- [Your task]: Retype exactly the lines from the one holding "Open the three-dot" through the final line of the data, both included.

(Collected data entries)
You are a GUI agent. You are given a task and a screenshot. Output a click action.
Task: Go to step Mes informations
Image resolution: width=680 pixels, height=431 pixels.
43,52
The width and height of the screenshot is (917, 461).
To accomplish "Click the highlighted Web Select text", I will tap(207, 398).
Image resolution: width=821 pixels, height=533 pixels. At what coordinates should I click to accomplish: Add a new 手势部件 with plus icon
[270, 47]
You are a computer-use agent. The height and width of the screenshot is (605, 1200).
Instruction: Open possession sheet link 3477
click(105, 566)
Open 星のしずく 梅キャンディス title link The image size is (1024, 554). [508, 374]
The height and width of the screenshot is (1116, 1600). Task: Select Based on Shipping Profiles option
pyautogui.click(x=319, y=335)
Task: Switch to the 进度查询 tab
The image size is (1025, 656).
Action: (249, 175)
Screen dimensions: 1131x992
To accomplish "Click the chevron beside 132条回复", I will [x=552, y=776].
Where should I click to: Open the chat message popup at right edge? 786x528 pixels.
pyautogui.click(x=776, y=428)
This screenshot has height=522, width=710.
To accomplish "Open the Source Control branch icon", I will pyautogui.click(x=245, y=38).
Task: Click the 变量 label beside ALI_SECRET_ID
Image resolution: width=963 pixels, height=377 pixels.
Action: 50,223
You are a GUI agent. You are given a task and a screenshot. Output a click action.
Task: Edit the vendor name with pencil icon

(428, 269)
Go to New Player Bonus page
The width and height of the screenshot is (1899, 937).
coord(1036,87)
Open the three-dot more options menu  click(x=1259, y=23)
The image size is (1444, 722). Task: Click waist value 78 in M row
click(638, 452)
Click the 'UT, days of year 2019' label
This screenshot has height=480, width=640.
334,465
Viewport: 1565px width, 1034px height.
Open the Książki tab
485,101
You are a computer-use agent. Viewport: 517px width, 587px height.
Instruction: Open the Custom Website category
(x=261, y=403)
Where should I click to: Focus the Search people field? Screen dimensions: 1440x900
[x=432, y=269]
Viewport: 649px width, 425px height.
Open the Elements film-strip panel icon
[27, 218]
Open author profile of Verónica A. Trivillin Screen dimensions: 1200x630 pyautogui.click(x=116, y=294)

- [Response to this task]:
Open the three-dot more options menu  click(x=1259, y=23)
The image size is (1444, 722). Task: Click waist value 78 in M row
click(638, 452)
Click the 'UT, days of year 2019' label
This screenshot has height=480, width=640.
334,465
Viewport: 1565px width, 1034px height.
Open the Książki tab
485,101
You are a computer-use agent. Viewport: 517px width, 587px height.
Instruction: Open the Custom Website category
(x=261, y=403)
Where should I click to: Focus the Search people field? Screen dimensions: 1440x900
[x=432, y=269]
Viewport: 649px width, 425px height.
Open the Elements film-strip panel icon
[27, 218]
Open author profile of Verónica A. Trivillin Screen dimensions: 1200x630 pyautogui.click(x=116, y=294)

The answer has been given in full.